Pendant ces premières années au centre-ville, ce sont des Américains déjà impliqués dans les milieux de l’itinérance qui m’ont surtout nourrie de leur expertise. J’ai aussi été alimentée par les intervenants de la Maison du Père et de l’Accueil Bonneau qui avaient demandé la présence d’un psychiatre. J’ai alors commencé à fréquenter ces endroits et découvert la réalité de l’itinérance.

Après mon expérience en Abitibi, je n’ai plus vu les gens de la même façon. Je les vois désormais avec leur histoire, leur vie de famille, leur vie au travail. Auprès des personnes itinérantes, j’ai dû changer mon approche classique de psychiatre bien installée derrière son bureau. Je dois être présente, sans être trop chaleureuse, et donner la place à l’autre d’une façon différente. En début de rencontre, je travaille surtout avec la personne dans le temps présent. Si je suivais une approche « classique », j’insisterais pour obtenir une histoire de cas détaillée.
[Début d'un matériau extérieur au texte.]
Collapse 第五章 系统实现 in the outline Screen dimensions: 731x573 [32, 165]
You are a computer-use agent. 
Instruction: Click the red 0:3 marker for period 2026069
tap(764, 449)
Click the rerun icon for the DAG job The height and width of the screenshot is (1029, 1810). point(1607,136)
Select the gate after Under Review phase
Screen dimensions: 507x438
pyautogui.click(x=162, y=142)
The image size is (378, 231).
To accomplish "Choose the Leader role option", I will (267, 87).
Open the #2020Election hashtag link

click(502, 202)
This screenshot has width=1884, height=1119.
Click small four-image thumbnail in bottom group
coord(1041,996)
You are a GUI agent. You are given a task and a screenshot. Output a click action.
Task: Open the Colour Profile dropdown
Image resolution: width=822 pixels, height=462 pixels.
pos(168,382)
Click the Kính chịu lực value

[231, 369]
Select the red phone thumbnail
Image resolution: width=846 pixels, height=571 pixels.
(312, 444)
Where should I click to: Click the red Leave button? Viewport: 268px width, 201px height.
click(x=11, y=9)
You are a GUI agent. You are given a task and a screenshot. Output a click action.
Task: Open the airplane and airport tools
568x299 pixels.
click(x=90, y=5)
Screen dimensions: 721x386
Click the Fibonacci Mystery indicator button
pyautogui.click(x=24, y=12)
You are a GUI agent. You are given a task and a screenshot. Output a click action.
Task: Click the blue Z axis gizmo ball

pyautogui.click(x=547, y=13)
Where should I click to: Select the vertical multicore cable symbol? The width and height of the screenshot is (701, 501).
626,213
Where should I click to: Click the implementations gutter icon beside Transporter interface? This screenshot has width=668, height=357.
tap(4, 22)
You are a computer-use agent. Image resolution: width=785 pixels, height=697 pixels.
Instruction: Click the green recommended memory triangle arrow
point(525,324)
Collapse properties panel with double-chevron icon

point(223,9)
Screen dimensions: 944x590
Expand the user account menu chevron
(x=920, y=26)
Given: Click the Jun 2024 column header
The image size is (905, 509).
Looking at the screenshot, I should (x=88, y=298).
Maintenant, je laisse filer, je garde les éléments du passé dans ma tête en me disant que peut-être, dans un mois, j’y reviendrai pour les approfondir. Je prends la personne comme elle se présente, sans trop exiger.

Parfois, spontanément, ils vont me parler de leur travail, de leur père ou de leur mère, de divers événements, et je vais prendre plus de temps pour élaborer ces sujets avec eux. Je m’informe davantage des détails de leur vie quotidienne, parce que je me suis rendue compte que personne ne s’y intéressait et que c’était important pour eux : À quelle heure se lèvent-ils ? Comment s’organisent-ils dans leur appartement ? Quels sont leurs loisirs ? Ont-ils de quoi se nourrir et se vêtir ? Comment la médication les aide-t-elle dans leur quotidien ? Leurs symptômes persistent-ils et avec quelle force ?

Ma pratique m’amène aussi à m’engager pour l’amélioration des conditions de vie de mes patients. Par exemple, je suis en train de lutter pour sauver le Refuge des jeunes, parce que des citoyens ne veulent pas de cet organisme à l’emplacement prévu. Je prépare également une lettre pour le ministre Sam Hamad, responsable du dossier de la pauvreté au Québec. Je ne sais pas si j’aurais fait cela il y a trente ans, lors de ma formation et de mes premières années de pratique. Désormais, je ne me pose plus cette question parce que ces dossiers m’importent au plus haut point et touchent le quotidien de ma clientèle en besoin. Aujourd’hui, le Collège Royal souhaite donner à la psychiatrie un visage « humanitaire » et la formation des psychiatres ressemble davantage à ce que j’aurais souhaité à l’époque de mes études. Ce fut un long parcours. Il est encourageant de voir que la psychiatrie se renouvelle et se met à l’écoute de ce que vivent réellement les populations.